Written instruction: Rewrite the data from the line containing "The image size is (2087, 1133)." through the end of the data, both ends included, putting "Windows" in place of "Linux" and leaving everything else unchanged. Omit the pictures from your answer.
════
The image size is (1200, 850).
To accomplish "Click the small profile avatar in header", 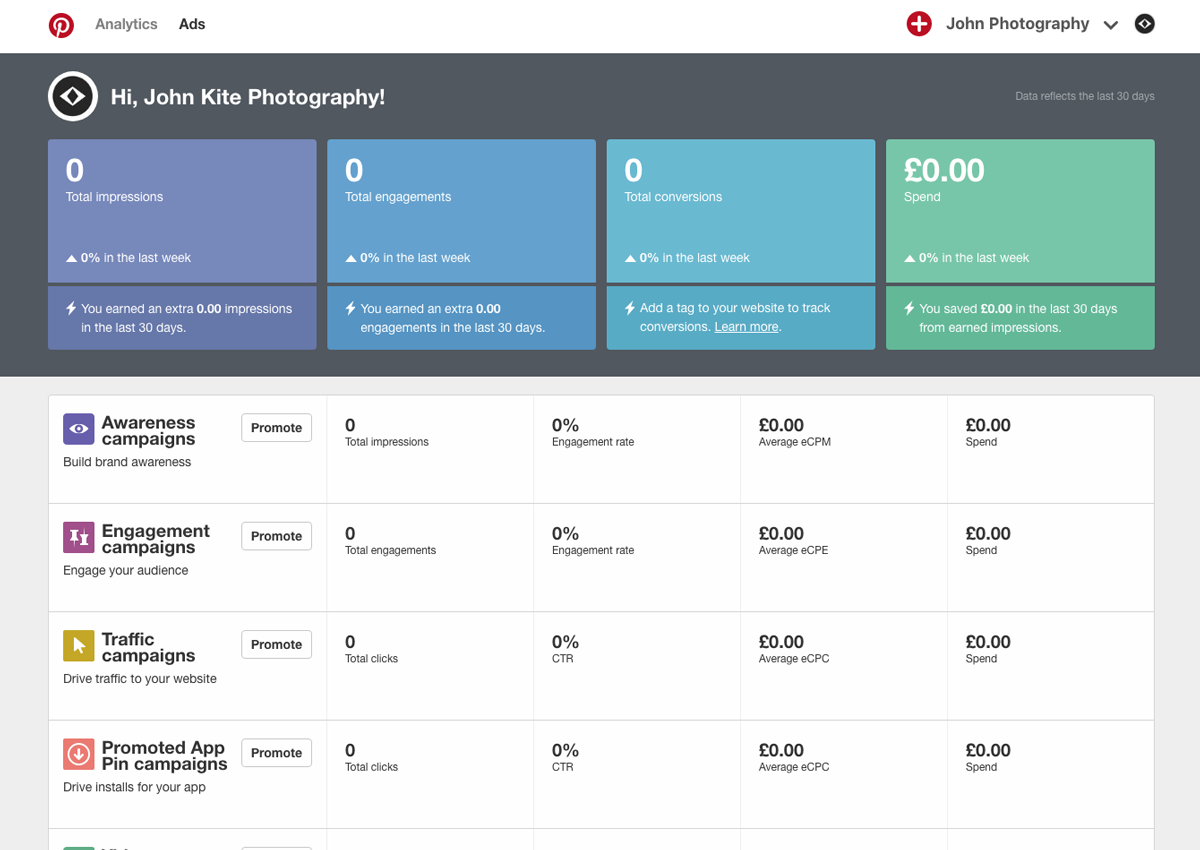I will click(1145, 24).
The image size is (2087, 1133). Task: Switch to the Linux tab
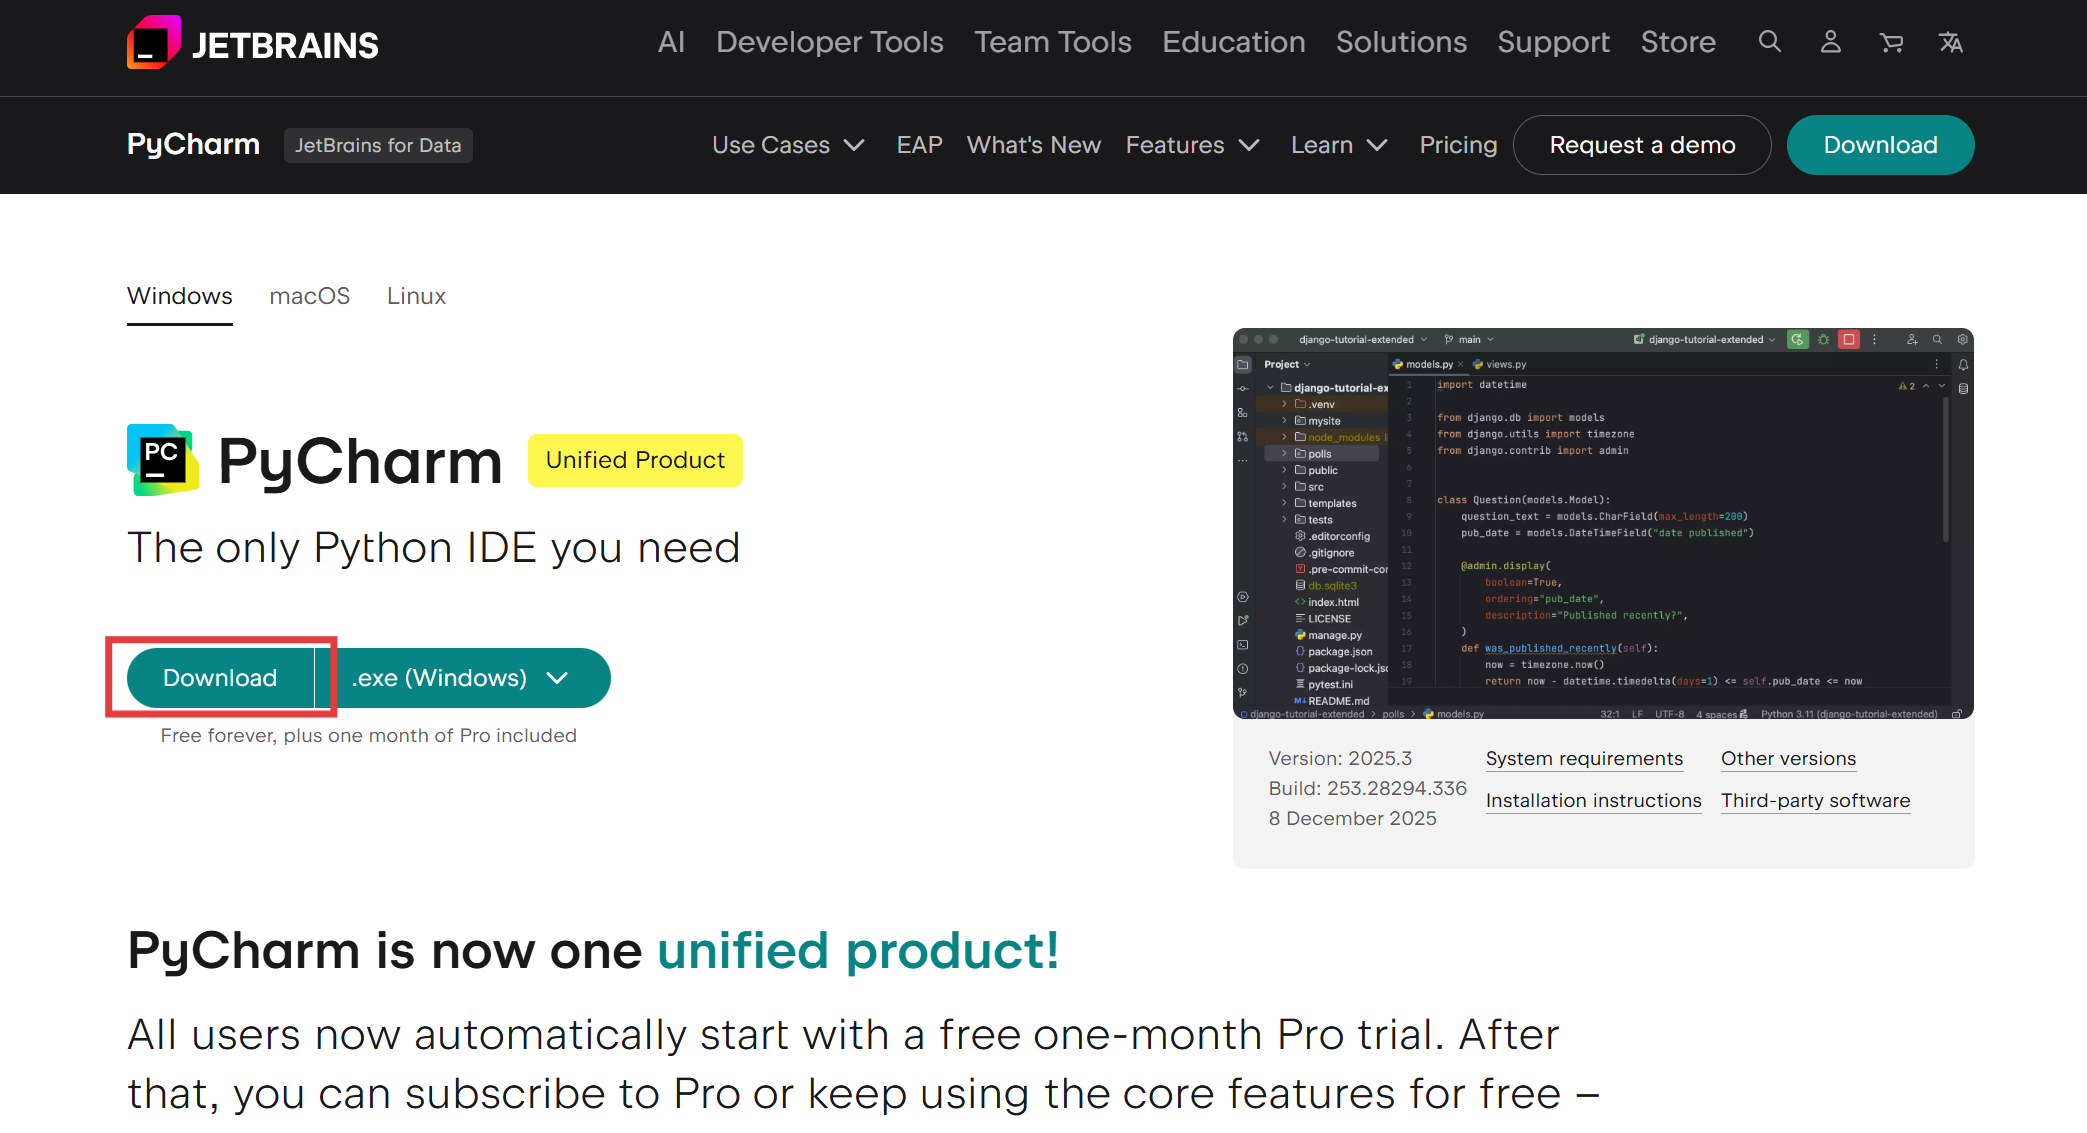click(x=416, y=296)
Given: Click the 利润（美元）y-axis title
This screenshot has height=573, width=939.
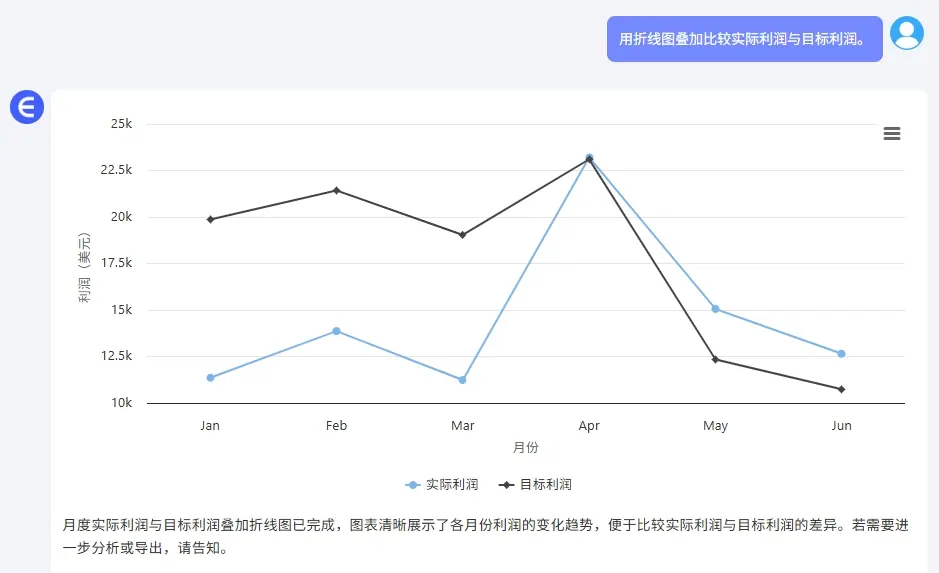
════
Completed task:
The image size is (2087, 1133). Task: Switch to the Windows tab
click(x=416, y=296)
Given: Click the 利润（美元）y-axis title
This screenshot has height=573, width=939.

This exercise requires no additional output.